WORK INSTRUCTIONS. Search the entries below for "arrow". Report each line where it occurs.

[Stored items]
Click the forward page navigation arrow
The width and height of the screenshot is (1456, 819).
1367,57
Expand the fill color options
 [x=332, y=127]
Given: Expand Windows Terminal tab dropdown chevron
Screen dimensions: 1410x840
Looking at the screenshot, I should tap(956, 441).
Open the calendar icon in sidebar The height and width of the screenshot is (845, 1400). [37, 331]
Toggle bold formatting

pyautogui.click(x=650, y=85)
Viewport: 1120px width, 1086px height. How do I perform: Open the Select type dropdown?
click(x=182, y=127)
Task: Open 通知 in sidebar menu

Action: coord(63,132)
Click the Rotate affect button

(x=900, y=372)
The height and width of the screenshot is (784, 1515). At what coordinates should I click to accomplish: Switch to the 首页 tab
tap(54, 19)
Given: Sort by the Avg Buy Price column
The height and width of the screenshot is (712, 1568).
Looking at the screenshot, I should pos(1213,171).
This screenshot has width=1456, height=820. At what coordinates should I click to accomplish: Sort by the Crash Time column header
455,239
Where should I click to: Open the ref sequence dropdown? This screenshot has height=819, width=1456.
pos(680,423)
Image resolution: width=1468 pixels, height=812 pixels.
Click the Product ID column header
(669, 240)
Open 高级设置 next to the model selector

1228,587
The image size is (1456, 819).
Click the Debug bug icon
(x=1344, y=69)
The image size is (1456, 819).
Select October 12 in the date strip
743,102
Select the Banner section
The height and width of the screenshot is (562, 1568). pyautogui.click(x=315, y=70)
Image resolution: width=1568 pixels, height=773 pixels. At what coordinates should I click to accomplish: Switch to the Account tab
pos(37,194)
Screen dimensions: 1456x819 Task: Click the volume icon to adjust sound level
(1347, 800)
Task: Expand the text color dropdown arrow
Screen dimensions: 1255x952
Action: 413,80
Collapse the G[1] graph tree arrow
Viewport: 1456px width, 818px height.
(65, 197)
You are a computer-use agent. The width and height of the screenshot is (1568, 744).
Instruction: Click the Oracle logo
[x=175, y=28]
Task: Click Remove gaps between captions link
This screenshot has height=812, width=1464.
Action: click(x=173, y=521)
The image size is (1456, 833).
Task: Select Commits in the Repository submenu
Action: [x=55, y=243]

REPLY.
Click the forward page navigation arrow
Task: Expand the text color dropdown arrow
Collapse the G[1] graph tree arrow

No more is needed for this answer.